Arresting Change
Reading George Monbiot’s comment, in today’s Guardian, discussing the flurry of misinformation about climate change, I cannot help but think that the biggest global budgets, for corporations whose profit-making capabilities are threatened by the need for change, are thrown at secret briefs to the global PR giants, whose only remit is to sow confusion and thus stultify change.
“We all create our own reality,” writes Monbiot, “and shut out the voices we do not want to hear. But there is no issue we are less willing to entertain than man-made climate change. Here, three worlds seem to exist in virtual isolation. In the physical world, global warming appears to be spilling over into runaway feedback: the most dangerous situation humankind has ever encountered. In the political world – at the climate talks in Poznan, for instance – our governments seem to be responding to something quite different, a minor nuisance that can be addressed in due course. Only the Plane Stupid protesters who occupied part of Stansted airport yesterday appear to have understood the scale and speed of this crisis. In cyberspace, by contrast, the response spreading fastest and furthest is flat-out denial.
“The most popular article on the Guardian’s website last week was the report showing that 2008 is likely to be the coolest year since 2000. As the Met Office predicted, global temperatures have been held down by the La Niña event in the Pacific Ocean. This news prompted a race on the Guardian’s comment thread to reach the outer limits of idiocy.

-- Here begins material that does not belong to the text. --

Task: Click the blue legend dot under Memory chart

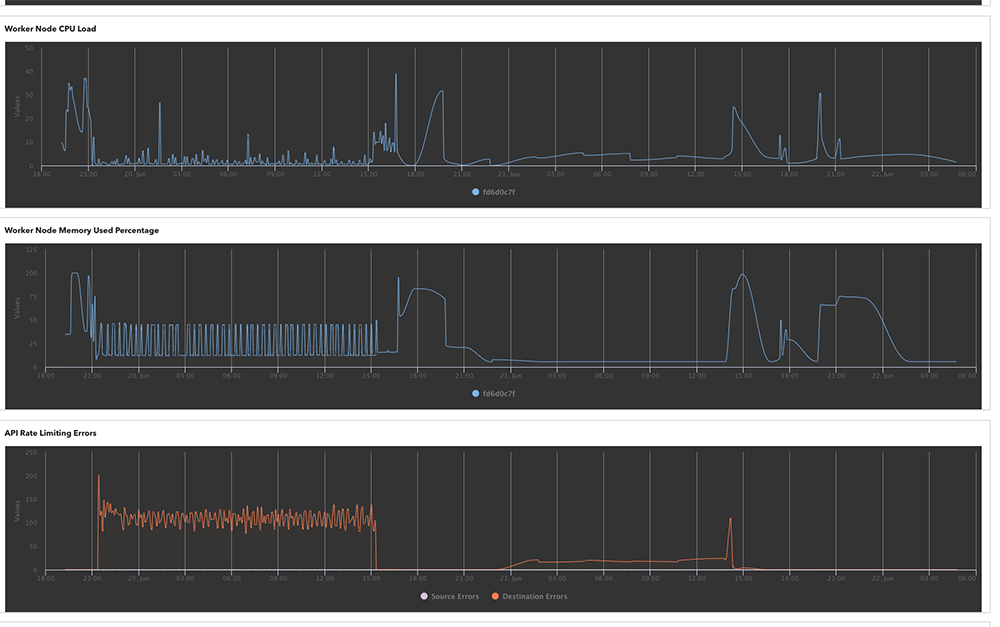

Of the 440 responses posted by lunchtime yesterday, about 80% insisted that manmade climate change is a hoax. Here’s a sample of the conversation:
“’This is a scam to get your money … The only people buying into ‘global warming’ have no experience with any of the sciences.’
“’If we spend any money or cost one person their job because of this fraud it would be a crime. When will one of our politicians stand up and call this for what it is, bullshit!’

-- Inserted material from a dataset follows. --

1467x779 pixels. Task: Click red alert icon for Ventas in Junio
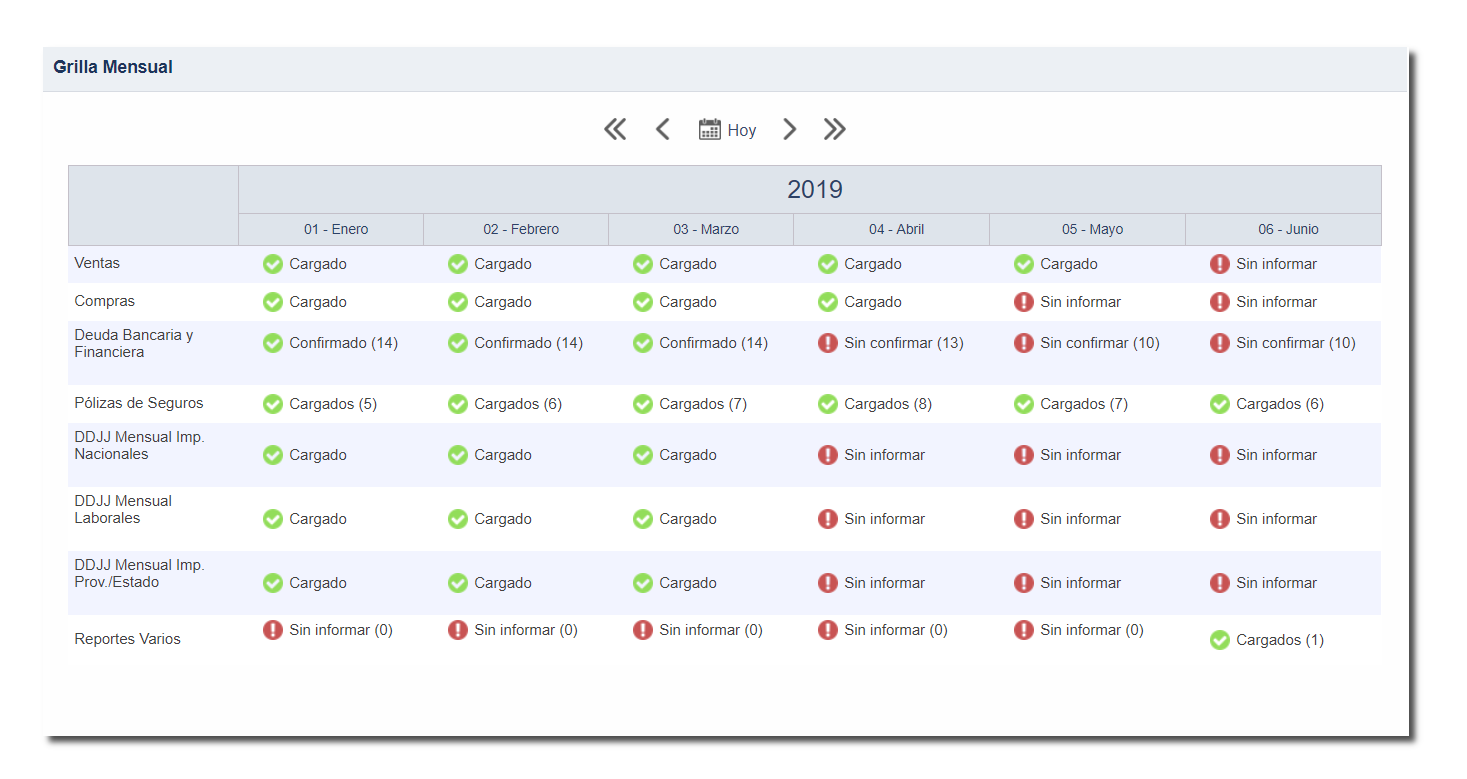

“’What a set of jokers these professors are … I think I understand more about climate change than them and I don’t get paid a big fat salary with all the perks to go with it.’
“And so on, and on and on. The new figures have prompted similar observations all over the web. Until now, the “sceptics” have assured us that you can’t believe the temperature readings at all; that the scientists at the Met Office, who produced the latest figures, are all liars; and that even if it were true that temperatures have risen, it doesn’t mean anything. Now the temperature record – though only for 2008 – can suddenly be trusted, and the widest possible inferences be drawn from the latest figures, though not, of course, from the records of the preceding century. This is madness.

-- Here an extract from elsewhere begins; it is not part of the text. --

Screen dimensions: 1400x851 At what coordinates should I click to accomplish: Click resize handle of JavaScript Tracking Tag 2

“Scrambled up in these comment threads are the memes planted in the public mind by the professional deniers employed by fossil fuel companies. On the Guardian’s forums, you’ll find endless claims that the hockeystick graph of global temperatures has been debunked; that sunspots are largely responsible for current temperature changes; that the world’s glaciers are advancing; that global warming theory depends entirely on computer models; that most climate scientists in the 1970s were predicting a new ice age. None of this is true, but it doesn’t matter. The professional deniers are paid not to win the argument but to cause as much confusion and delay as possible. To judge by the Comment threads, they have succeeded magnificently.”
This is true for as many of the hotly contested and contentious issues and businesses of the modern era as you could care to name. It’s not just the fossil fuel companies who are plying the global PR world with huge budgets to sow confusion – every big corporation and government is at it. As Monbiot notes towards the end of his article, people are not easily swayed by hard fact and respond better to emotional arguments that fit in with their view of the world; something that everyone from the architects of the cold war to the war on drugs, the nuclear industry to Monsato know only too well.
A large percentage of the budget thrown at all of these and more has surely gone to some huge conglomerate PR firm, whose only remit is to persuade people that the facts are too complicated for them to understand and that the behemoths behind the absence of change are the ones who will reward them for their avoidance of anything difficult – a ploy which plays into the hands of the big business, as, in times of chaos (be it physical or intellectual) people tend to aim for the biggest bruisers on the block and believe in them.